On starting HARKEN! Youth Media:
After my husband died I needed to find work. I found job working with incarcerated youth at Soledad Enrichment Action. At the time, many kids of color were being looked at as “Superpredators”. I wanted to help give these kids a voice and teach them to use the technology and media literacy to get their stories and experiences of racism and violence out using their own words. So I pitched the idea of working on a youth media program to someone I was in contact with. They decided it was a good idea and funded it for a year.
I started with a budget of 30,000 USD, and I went out and bought a bunch of cameras and started teaching the youth how to shoot, take sound, interview and edit. That’s really when I first started doing the media literacy work as well. In addition to introducing students to a variety technical and creative skills in video production, I took a "social justice/social science" approach throughout the entire process of the training and production. The essential question I asked them was, what do you see out in the world? Needless to say, the themes that kept coming back throughout these discussions were institutional racism and violence.
On being part of the World Festival of Sacred Music:
The project came about through a friend who lives in Los Angeles. Judy Mitoma, who was the head of a World Arts & Cultures/Dance department at the University of Southern California, L.A., was asked by His Holiness the Dalai Lama for help in ushering in the new millennium in the spirit of world peace and reconciliation. He was really the vision behind the project - the vision being that the one thing that can unify people across language and cultural barriers is music. As a result, she initiated the World Festival of Sacred Music in 1999, which she produced again in 2002 and 2005. Many filmmakers from all over the world were hired to go and cover the Festival. Each musical company had a filmmaker assigned to it. I had just gotten back from Bali and so I was asked to cover the Balinese group, Gamelan Sekar Jaya, who participated. I got to meet the Dalai Lama and many inspiring people. It was an honor to be invited to be one of the filmmakers for this festival.
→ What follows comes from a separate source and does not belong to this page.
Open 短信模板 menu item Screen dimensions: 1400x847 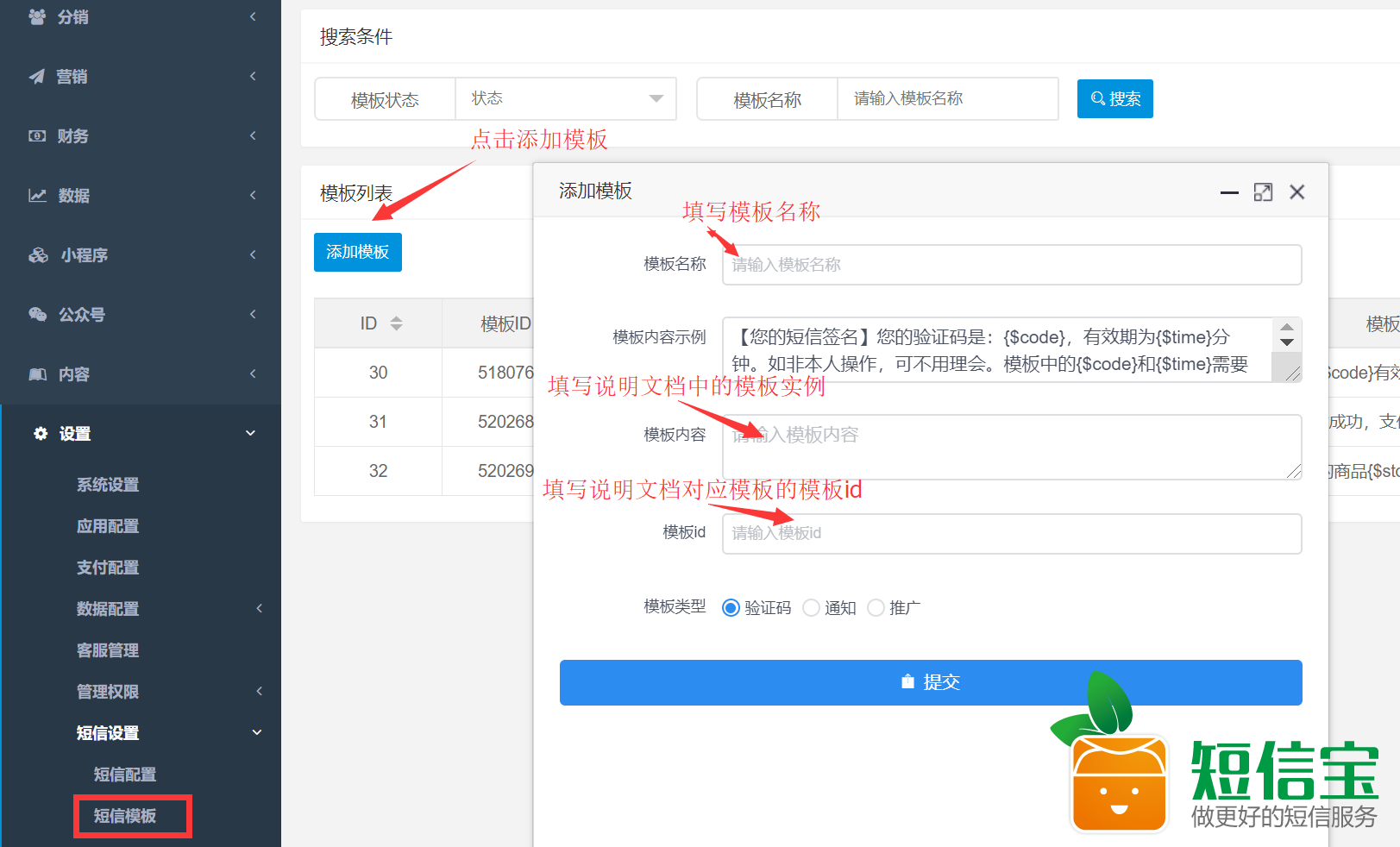coord(125,816)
In 2005, I brought the HARKEN! Youth Media program to Providence, Rhode Island and continued it with a similar population of youth-at-risk. The goal is to teach the youth to master their environment by learning storytelling, technical skills associated with camera work, interviewing, and editing as well as civic engagement to be able to tell compelling stories about pressing issues in their communities.
On any future projects with Rennes 2:
In terms of collaborations, there is nothing concrete yet, but I’m definitely hoping that we will be able to continue working together. I was talking with a few people from the International Relations Office and the Communications Department and we discussed the notion of possibly co-teaching online together in a structure that would have both American and French students making films and giving feedback on each other’s projects as well. Whatever the theme of the course is, production could be involved, and students would ideally be able to show each other their productions at various stages with a live debate about it in real-time. We are also talking about ways to bring some of the faculty from Rennes 2 to the University of Rhode Island.
So, hopefully that will come to fruition. In any case, I’ve really enjoyed my time in Rennes. I’ve been to France several times before, and even lived in Paris in the 1980s, but there are several things that I enjoyed about Rennes. Florian Hemont, Marcela Petrascu, Gudrun Ledegen, and all the faculty in the Communications Department really treated me well and we had very meaningful exchanges about the role of communications in the world today, particularly during this difficult time of “les greves”. I would love to have some sort of ongoing relationship with Rennes 2 University in the future.